At what resolution PS2 can play God of War 3 or GTA5 from PS3 ?
Answer: IT is not possible to scale down resolution enough to cover technology difference and asset quality.
You make game assets and graphical technology for 4TF machine for 1080p and scale up to 4k res.
You make game assets and graphical technology for 10-12TF machine at 4k and scale it down to 1080p.
Both have different cost despite looking similar on surface.
One is taking PS2 game and running it on PS3 hardware.
Other one is taking PS3 game and running it on PS2 hardware.
This is why if 4TF console exist then they will be making 4TF games as a base and scale those up to 10-12 TF rather than making 10-12TF games and scaling them down to 4TF.
Well to be fair, half of GTA5 was from the PS2
You're comparing taking a game completely optimized to run on the PS3 cell architecture and making it work on the PS2 Emotion Engine architecture, to a developer building two different optimized spec levels into an game on two consoles with identical architecture at the development level. Those are very different circumstances.
Scaling down is simple, you just pare back. Scaling up is much more difficult unless the higher quality assets were created in advance. If they were already built why wouldn't they have just built them and scaled down? Even back when I used to fart around with Maya making car models it was a very simple process to take a detailed model I'd made, then just reduce triangles to get a final useable product with just minor tweaks to the wireframe. Taking a low poly model and increasing triangles required smoothing as the added triangles still followed the harsh angles on the low poly model. Effects were the same, I could disable various textures like specular and diffuse maps , bump mapping, reduce light sources, etc. It was really simple to do back then and modern design tools have advanced drastically in ease of operation (Less time stumbling around the software means more potential earnings) Artists don't make assets aiming low, that would be a waste of their time and talent, they make assets that both fit the aesthetic they are aiming for with a final spec in mind. If they have to lower the triangle count and texture resolution to meet performance goals it's a lot easier to do that than to find out you had headroom and could have had more detail or fidelity in your assets after the fact.

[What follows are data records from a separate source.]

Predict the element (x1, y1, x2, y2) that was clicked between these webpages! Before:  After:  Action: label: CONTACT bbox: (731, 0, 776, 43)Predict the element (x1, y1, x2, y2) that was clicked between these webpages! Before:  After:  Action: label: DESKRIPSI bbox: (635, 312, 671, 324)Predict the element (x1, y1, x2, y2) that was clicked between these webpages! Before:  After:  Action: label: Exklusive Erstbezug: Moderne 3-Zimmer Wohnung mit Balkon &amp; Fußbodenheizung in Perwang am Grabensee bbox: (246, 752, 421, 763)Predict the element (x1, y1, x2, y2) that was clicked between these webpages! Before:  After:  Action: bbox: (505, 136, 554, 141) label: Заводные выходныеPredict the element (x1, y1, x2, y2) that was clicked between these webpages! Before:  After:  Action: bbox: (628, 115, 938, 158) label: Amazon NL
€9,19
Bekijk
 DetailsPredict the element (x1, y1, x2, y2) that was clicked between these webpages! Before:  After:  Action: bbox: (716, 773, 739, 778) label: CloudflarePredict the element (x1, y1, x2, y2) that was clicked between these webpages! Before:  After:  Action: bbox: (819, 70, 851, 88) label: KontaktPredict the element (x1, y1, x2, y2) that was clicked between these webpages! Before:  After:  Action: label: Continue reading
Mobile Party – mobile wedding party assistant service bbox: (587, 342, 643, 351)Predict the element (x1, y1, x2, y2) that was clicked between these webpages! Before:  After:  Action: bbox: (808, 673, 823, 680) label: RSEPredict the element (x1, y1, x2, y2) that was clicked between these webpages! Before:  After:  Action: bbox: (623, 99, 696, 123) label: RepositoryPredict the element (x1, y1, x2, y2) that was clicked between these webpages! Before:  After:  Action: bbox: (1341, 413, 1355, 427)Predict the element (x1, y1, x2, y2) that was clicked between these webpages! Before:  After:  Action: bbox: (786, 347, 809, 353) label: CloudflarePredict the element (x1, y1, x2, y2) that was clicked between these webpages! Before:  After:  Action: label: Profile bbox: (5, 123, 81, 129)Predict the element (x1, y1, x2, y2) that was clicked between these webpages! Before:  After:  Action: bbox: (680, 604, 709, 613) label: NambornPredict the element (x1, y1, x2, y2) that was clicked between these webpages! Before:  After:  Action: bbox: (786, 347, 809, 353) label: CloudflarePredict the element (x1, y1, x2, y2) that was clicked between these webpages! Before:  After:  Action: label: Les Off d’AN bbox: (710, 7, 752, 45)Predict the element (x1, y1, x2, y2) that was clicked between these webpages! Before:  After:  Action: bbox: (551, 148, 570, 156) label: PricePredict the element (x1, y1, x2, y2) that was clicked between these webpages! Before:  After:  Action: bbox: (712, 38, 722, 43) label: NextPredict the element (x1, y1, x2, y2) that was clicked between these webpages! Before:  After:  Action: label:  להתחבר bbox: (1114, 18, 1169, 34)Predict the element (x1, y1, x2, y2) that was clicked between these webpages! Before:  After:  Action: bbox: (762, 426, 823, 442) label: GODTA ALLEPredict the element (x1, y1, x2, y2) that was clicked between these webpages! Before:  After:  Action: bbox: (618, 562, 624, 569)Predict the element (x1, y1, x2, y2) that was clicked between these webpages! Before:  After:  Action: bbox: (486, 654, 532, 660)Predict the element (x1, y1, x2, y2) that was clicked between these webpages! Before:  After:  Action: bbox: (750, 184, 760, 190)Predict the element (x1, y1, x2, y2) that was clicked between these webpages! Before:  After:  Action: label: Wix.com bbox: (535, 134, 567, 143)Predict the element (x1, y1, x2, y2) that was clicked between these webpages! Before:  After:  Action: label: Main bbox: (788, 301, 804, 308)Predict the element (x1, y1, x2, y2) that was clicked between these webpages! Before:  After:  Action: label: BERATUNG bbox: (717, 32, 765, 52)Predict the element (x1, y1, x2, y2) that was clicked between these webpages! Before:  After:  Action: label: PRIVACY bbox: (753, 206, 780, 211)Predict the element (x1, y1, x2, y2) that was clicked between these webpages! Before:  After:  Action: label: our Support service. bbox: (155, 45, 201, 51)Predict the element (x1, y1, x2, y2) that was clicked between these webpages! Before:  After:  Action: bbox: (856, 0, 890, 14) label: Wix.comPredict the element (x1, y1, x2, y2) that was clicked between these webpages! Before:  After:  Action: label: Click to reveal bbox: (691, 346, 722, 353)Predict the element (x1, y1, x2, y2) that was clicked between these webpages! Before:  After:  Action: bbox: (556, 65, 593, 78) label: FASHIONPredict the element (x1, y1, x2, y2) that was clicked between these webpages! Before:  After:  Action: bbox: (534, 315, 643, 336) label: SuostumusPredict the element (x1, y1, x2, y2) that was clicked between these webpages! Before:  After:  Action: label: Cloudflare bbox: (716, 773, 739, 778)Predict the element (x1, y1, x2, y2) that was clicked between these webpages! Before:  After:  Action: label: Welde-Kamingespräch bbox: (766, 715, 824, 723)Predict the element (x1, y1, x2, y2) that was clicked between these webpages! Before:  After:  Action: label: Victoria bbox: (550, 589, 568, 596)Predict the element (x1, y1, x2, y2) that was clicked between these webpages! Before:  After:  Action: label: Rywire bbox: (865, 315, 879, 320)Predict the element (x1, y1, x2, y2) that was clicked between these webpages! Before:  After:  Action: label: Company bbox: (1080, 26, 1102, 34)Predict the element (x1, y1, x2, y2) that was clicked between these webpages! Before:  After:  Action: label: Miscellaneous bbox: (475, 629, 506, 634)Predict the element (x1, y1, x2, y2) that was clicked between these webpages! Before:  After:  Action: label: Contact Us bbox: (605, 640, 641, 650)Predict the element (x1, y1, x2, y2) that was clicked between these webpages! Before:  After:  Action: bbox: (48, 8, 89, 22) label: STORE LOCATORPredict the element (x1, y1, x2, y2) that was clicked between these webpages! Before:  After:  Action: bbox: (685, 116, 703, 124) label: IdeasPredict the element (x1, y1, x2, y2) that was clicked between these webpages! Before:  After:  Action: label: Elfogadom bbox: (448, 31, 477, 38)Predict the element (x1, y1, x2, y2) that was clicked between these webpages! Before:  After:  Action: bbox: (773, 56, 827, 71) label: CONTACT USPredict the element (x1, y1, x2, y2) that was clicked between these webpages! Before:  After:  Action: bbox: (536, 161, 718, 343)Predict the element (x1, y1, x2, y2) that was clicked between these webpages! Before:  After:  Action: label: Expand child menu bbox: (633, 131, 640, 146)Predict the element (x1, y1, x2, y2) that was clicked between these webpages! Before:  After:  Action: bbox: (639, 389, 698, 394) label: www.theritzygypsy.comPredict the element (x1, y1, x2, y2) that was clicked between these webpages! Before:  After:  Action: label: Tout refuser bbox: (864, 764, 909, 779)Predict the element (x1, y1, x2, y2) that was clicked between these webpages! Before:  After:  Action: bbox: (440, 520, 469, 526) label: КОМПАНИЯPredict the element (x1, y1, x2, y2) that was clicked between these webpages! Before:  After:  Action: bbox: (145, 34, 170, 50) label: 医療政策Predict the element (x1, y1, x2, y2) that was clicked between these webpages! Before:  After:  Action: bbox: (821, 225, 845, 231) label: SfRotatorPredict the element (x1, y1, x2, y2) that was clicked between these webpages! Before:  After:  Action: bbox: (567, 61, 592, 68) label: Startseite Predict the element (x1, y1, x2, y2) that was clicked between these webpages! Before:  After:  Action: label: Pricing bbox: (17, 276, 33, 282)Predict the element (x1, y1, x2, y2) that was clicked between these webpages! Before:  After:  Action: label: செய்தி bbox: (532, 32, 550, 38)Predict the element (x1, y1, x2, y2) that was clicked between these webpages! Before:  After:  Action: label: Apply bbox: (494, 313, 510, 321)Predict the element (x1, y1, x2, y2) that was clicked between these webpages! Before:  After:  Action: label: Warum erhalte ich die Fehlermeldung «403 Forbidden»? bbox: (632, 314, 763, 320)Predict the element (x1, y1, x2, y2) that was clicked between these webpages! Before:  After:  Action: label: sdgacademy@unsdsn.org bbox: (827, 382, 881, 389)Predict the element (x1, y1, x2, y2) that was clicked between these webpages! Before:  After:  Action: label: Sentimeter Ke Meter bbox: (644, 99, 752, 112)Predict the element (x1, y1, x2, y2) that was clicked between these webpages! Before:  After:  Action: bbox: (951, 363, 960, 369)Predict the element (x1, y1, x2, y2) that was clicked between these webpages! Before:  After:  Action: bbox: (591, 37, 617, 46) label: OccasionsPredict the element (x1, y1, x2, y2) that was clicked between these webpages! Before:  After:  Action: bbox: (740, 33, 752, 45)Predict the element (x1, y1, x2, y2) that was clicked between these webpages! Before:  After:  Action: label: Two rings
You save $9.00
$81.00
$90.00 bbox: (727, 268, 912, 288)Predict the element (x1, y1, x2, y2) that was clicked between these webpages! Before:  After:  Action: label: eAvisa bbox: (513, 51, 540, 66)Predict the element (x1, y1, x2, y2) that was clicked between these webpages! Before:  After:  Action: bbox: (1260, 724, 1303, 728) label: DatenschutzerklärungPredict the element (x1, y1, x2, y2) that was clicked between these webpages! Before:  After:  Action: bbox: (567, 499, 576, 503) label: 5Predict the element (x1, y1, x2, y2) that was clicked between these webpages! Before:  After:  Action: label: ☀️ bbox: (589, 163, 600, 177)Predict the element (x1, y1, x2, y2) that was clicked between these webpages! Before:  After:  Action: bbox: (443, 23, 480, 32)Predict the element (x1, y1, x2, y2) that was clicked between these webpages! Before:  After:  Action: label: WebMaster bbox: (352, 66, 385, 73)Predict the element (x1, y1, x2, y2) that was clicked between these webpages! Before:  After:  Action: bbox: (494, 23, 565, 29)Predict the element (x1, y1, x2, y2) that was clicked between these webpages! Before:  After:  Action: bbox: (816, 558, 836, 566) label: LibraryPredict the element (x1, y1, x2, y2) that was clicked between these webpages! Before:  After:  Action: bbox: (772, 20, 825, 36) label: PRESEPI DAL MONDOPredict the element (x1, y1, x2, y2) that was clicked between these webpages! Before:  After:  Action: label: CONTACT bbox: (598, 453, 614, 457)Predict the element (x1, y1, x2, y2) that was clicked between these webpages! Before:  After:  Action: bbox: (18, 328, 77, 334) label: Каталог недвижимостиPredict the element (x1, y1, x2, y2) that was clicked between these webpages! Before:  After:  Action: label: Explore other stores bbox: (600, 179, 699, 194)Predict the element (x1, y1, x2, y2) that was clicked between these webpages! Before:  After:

You start a game high and work down to spec on consoles the same way. Game assets are created as meshes and scaled down, or optimized, to scale to the hardware specifications. You aren't just paring back resolution, you're also paring back texture resolution, anti-aliasing, anisotropic filtering, draw distances, volumetric effects like fog, sun shafts, reflections, LOD change distances, lighting effects/RT ray counts, etc, as needed to optimize the game to run stable on the platform. Most of those can be adjusted on the fly from a workstation through the development software.
It's very similar to how you can take a PC game running 4K/60 that tanks an OC'ed 2080ti/i9 equipped PC and with some settings changed have it perfectly playable on a potato slapped together in 2010. The power difference can be way more than the difference between the Lockhart and the Series X.
This is why minimum specs exist on PC, it's basically the bare minimum required for the game to operate well enough to be playable as intended and stable. The product developers advertise is the game using max setting because that's the game they built, aimed as high or higher than current hardware allows, but you have the option to turn everything down to play it on PCs in multiple performance ranges. They are still the exact same game though. Devs don't build the PC game around the worst PC on the planet, they kindly inform potato players they are shit out of luck and let the guys that can barely play your game know they can play the game. It's actually not that hard to go below minimum specs through programs like profile inspector and play the same game on a laptop, it's just not going to be anything close to what the developers deemed the minimum experience.
With consoles, developers have their artists build all the assets, engines and basically the entire game on PCs at the studio and use the dev kits to test the game in pieces to quickly figure out how many triangles/effects/post process effects the final product can have so they can optimize the game for the end hardware as they go. If the Lockhart does end up being a thing, it will be exactly the same thing as me adjusting PC game settings, only it will be for a fixed 4 TF hardware spec and a separate pre-set for 12TF implemented at the development stage. The Lockhart and Series X will likely both share identical architecture so having a game work on one will literally be scaling down graphical settings and resolution at the factory level. My guess is if it exists Lockhart will be a 1080p/reduced settings/no ray tracing console that will play every game released for the Series X.